**Document section**
Next, all advocacy organizations who claim to have the best interest of we blinks in mind should publish open letters in their various publications calling for Apple to either withdraw their patent application or, if they find a patent examiner who has hit the pipe often enough to actually see something inventive in their application, to place the patent into the public domain or to contribute it to a collection of advocacy organizations who can manage its future.
As individuals, I think someone should start an online petition like the one that seems to have succeeded in forcing Google to take the blindness community seriously. I also suggest that my fellow blind bloggers and members of technology related mailing lists suggest that our readers write directly to Apple to express disgust with their legal manipulation of our futures. Finally, I suggest that blind people boycott Apple products until they start behaving like good neighbors in the community of technology that people with vision impairments can use to better enjoy their lives.

**Data provided**
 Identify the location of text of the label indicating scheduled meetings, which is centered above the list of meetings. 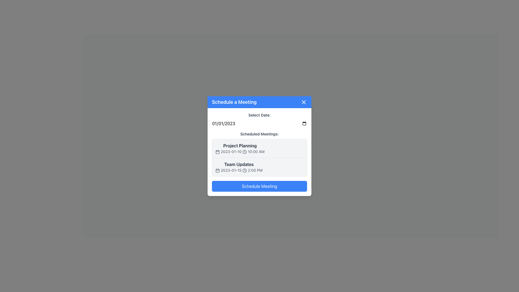
(259, 134).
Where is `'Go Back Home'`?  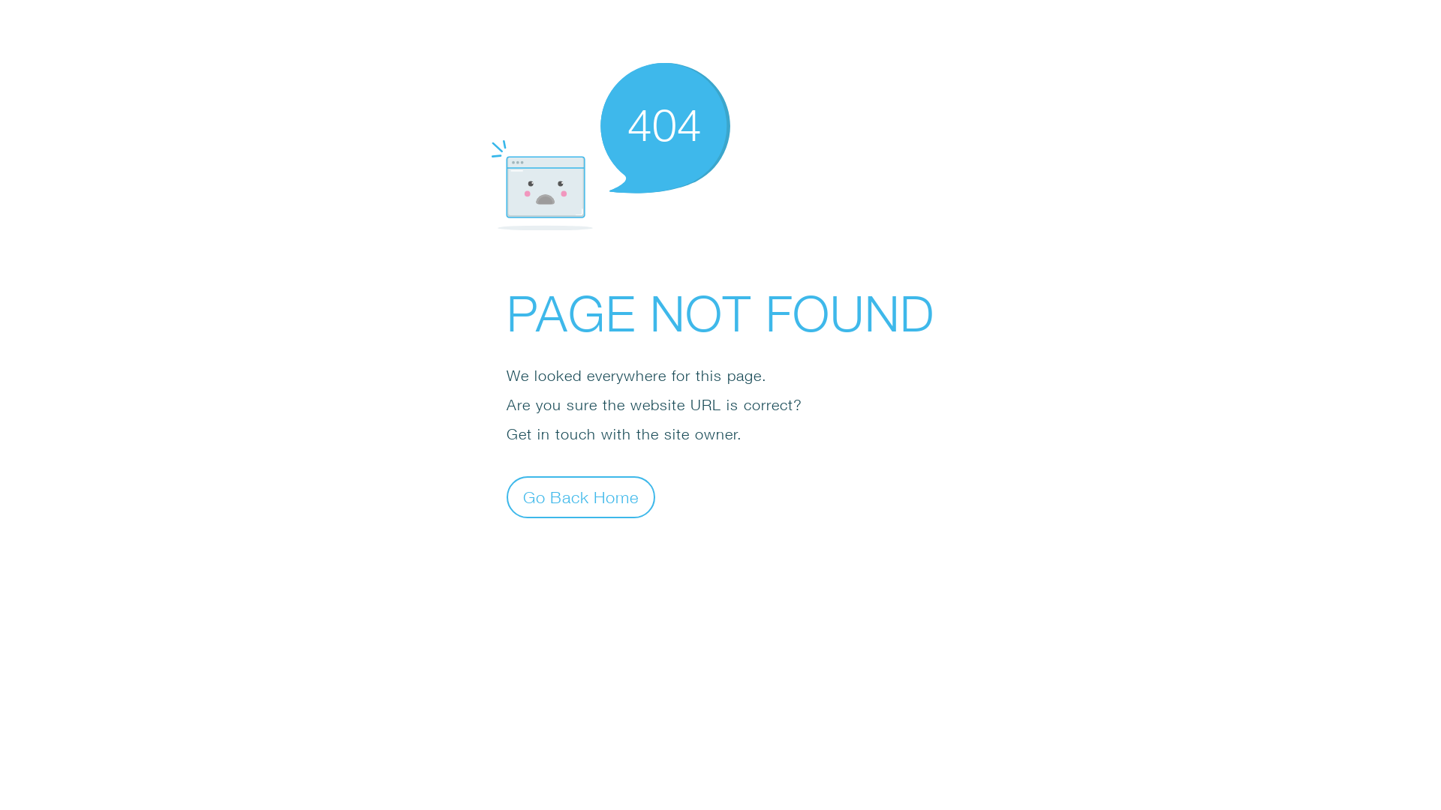
'Go Back Home' is located at coordinates (579, 498).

**Tasks and exercises**
a. Extract the passage of the text about Apple's patent application from "As individuals, I" to "enjoy their lives.", copied word for word.
b. Continue the text about Apple's patent application, picking up after its final sentence.

**Per-task answers**
a.
As individuals, I think someone should start an online petition like the one that seems to have succeeded in forcing Google to take the blindness community seriously. I also suggest that my fellow blind bloggers and members of technology related mailing lists suggest that our readers write directly to Apple to express disgust with their legal manipulation of our futures. Finally, I suggest that blind people boycott Apple products until they start behaving like good neighbors in the community of technology that people with vision impairments can use to better enjoy their lives.

b.
This feels like déjà vu all over again. I last called for an Apple boycott during their user interface copyright feud with Microsoft. I was the guy who purchased the thousands of day-glo stickers that depicted a nineteenth century prostitute with the slogan, “Only a whore charges for a look and feel! Boycott Lotus and Apple” and then, during a COMDEX, rallied a team of volunteers who paid homeless people all over Vegas to slap the stickers on everything they saw. I had also been the person who recommended the old “Fanged Apple” parody of the Apple logo that appeared with the slogan, “Keep Your Lawyers Off My Computer,” that the LPF put on buttons, coffee mugs, posters and all sorts of items that went all around the world. On a more serious note, I did the lion’s share of organizing the signatories to the friend of the court briefs filed by legendary computer scientists (including Stallman, Rod Brooks, Marvin Minsky, Geoffrey Knuth, Guy Steele, Bob Boyer, John McCarthy and so many others) in Apple v. Microsoft and Lotus v. Borland where, ultimately, user interface copyright was struck down.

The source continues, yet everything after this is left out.